# [What you need to do]
Copy out all of the records below, replacing each occurrence of "circled step number" with "numbered step circle" and leaving everything else unchanged. Leave the pictures out.

━━━━━ Material

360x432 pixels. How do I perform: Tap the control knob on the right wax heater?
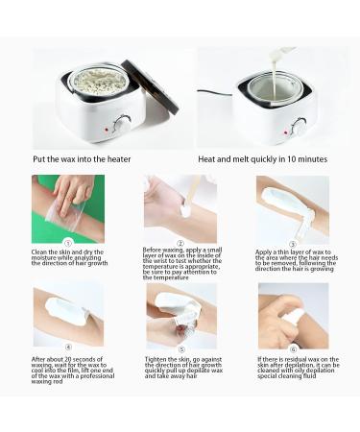[299, 126]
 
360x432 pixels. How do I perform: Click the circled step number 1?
[67, 243]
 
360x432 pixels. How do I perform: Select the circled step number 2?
[180, 243]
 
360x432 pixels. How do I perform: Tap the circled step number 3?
[292, 243]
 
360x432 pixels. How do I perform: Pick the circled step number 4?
[67, 348]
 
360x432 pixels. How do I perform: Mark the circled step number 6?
[292, 348]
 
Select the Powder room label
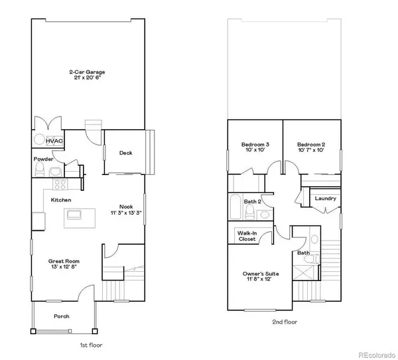pos(44,159)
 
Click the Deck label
pos(125,153)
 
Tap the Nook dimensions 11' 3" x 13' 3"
pos(126,213)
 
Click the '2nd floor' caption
pos(284,322)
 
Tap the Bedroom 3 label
pos(255,145)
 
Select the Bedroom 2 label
pos(310,145)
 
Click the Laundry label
pos(325,198)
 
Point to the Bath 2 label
pos(252,201)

━━━━━━━━━━

# [Task result]
360x432 pixels. How do I perform: Tap the control knob on the right wax heater?
[299, 126]
 
360x432 pixels. How do I perform: Click the numbered step circle 1?
[67, 243]
 
360x432 pixels. How do I perform: Select the numbered step circle 2?
[180, 243]
 
360x432 pixels. How do I perform: Tap the numbered step circle 3?
[292, 243]
 
360x432 pixels. How do I perform: Pick the numbered step circle 4?
[67, 348]
 
360x432 pixels. How do I perform: Mark the numbered step circle 6?
[292, 348]
 
Select the Powder room label
pos(44,159)
 
Click the Deck label
pos(125,153)
 
Tap the Nook dimensions 11' 3" x 13' 3"
pos(126,213)
 
Click the '2nd floor' caption
pos(284,322)
 
Tap the Bedroom 3 label
pos(255,145)
 
Select the Bedroom 2 label
pos(310,145)
 
Click the Laundry label
pos(325,198)
 
Point to the Bath 2 label
pos(252,201)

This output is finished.